Switzerland is fast becoming the place to be. Over the last decade, the country has attracted an impressive roll call of European corporate headquarters: Yahoo, P&G, McDonald's, Nissan, Starbucks, to name but a few. More recently, Switzerland has benefited from London's decision to impose a bonus tax on finance professionals with hedge funds such as Brevan Howard and Bluecrest responding by opening offices in the country. But what does this mean for someone contemplating a Swiss MBA? David Williams investigates.
Any professional who is good and who had very good experience or skills has great opportunities in Switzerland at the moment, says Alessandro Fonzi, an IMD MBA who is originally from Italy and who is now a Senior Vice-President with Lombard Odier in Zurich. But what is the attraction of the small mountainous country to companies from all over the world?
It comes down to a confluence of factors, but fundamentally this is a low-tax regime at the heart of Europe which is not constrained by membership of the EU. The transport infrastructure is superb and the quality of life extremely high, with Geneva and Zurich consistently ranking as some of the best cities in the world to live in. Its education system is very well regarded and a long tradition of language learning means that any company wishing to set up its headquarters in the country can expect to find a skilled, multilingual workforce. What's more, the economy and the banking sector in particular have weathered the downturn very well. A conservative, save-before-you-spend culture means Switzerland is less indebted than other nations, while the country's banking sector was less exposed to toxic assets than many elsewhere.
Switzerland has traditionally had a very resilient labour market and economy, says Dr Rob Straw, MBA Director at the University of St. Gallen. It is smaller, so there is more stability, and the economy has not been hit as hard here as it has been in other countries.
The MBA jobs market
Not all the companies who have relocated to Switzerland are necessarily MBA recruiters of course, and it seems that international MBA candidates are still more interested in the quality of the business schools in the country than in working in the country itself. We ask our students why they choose IMD, says Katty Ooms Suter, Director, MBA Admissions and Career Services at IMD. However Switzerland as a factor doesn't even make it in to the top ten.
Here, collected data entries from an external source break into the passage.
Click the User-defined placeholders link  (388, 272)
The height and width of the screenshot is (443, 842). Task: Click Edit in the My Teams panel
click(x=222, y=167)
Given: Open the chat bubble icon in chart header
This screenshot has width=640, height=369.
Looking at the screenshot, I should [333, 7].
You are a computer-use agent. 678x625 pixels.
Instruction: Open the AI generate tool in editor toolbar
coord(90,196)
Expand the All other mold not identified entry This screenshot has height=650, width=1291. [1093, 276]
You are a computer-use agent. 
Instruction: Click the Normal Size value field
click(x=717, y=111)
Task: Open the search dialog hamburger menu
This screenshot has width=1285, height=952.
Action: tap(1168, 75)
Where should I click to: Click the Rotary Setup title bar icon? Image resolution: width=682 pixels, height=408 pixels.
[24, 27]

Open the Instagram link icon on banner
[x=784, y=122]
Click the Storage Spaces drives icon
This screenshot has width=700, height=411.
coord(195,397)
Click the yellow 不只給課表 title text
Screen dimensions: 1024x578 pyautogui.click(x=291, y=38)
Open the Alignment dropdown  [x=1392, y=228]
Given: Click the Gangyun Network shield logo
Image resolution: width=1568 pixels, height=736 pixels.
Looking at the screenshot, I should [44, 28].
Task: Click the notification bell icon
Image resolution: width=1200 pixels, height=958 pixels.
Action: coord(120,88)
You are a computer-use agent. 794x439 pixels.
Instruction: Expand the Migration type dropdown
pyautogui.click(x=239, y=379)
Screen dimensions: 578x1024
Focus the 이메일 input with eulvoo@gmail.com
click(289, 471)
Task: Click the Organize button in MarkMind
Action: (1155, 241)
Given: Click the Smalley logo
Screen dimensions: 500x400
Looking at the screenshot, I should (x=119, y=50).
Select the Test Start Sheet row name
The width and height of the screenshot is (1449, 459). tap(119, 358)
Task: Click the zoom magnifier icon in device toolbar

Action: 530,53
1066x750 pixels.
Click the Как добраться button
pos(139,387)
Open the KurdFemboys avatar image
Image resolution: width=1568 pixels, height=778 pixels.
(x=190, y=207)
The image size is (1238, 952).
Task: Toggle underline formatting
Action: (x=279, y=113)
Nevertheless, the influx of multinationals is having an effect on the opportunities available to Swiss MBAs, if simply in terms of the quality of the networking available. Having so many head offices on the doorstep creates opportunities for learning about opportunities, whether in Switzerland or elsewhere in Europe, and facilitates both formal and informal interviewing.
When I started my MBA at the International University in Geneva, my only goal was to reorientate myself away from my philosophy degree, says Dekin O'Sullivan, a French national who now works for the Credit Department of HSBC Private Bank Switzerland. But once I went into the MBA I discovered that finance was my favourite subject, and as it was senior local bankers giving us courses in finance I was able to approach them and ask what the opportunities were. It was really very easy for me to get into banking here in Geneva.
Dekin O'Sullivan attributes another factor to his success. He argues that the country's American-style, easy-hire-easy-fire culture means that Swiss-based employers are more prepared to take risks on someone like him, who does not have a banking background, than they would be under the less flexible regime of a European Union country in which employers use experience to avoid the costs of making expensive hiring mistakes.
There is certainly more employee turnover here, confirms Oliver Ernst, a Swiss national who did his MBA at the Business School Lausanne and who now works at Lloyds TSB International Private Banking. This helps us stay competitive. At 4.5%, the unemployment rate is much lower than everywhere else I know. Employment opportunities are plentiful in the dynamic Swiss economy.
Other factors affecting the ability to get a job in Switzerland include a visa regime which has recently become more flexible. Katty Ooms Suter reports that since January 2010 a new law has been in place which allows graduates of Swiss institutions to six-month visa extensions in order to look for employment. This she says takes Switzerland above the UK as the easiest place for non-Europeans to find a job.
Of course every country tends to become more nationalistic during times of economic crisis, argues Dr Rob Straw, yet Switzerland realises that without its dependency on highly-trained ex-pats it is too small to be able to grow its economy. We do have a prioritization issue with EU citizens, but we are not having any difficulty with placing non-EU candidates.
One significant characteristic of the Swiss jobs market that is worth noting is that multilingualism is the norm. It is taken for granted that candidates will be proficient in a number of European languages, so much so that there are anecdotal reports that the quality of an applicant's accent can become a relevant factor.
The MBA experience
The opportunity to network doesn't only affect job seekers however. It is also changing the student experience, both educationally and socially.
The quality of the guest speakers we can attract is amazing, simply because all the multinational headquarters there are in the area, says Dr Katrin Muff, Dean of the Business School Lausanne. Students love this of course and appreciate both the networking opportunities and the practical knowledge and experience the guest speakers are able to bring in with them.
There is a strong international community here now, adds Dekin O'Sullivan, and this is making it very easy to network because it is a small place. Bonds are created much more easily here than they would be in a big city with millions of people.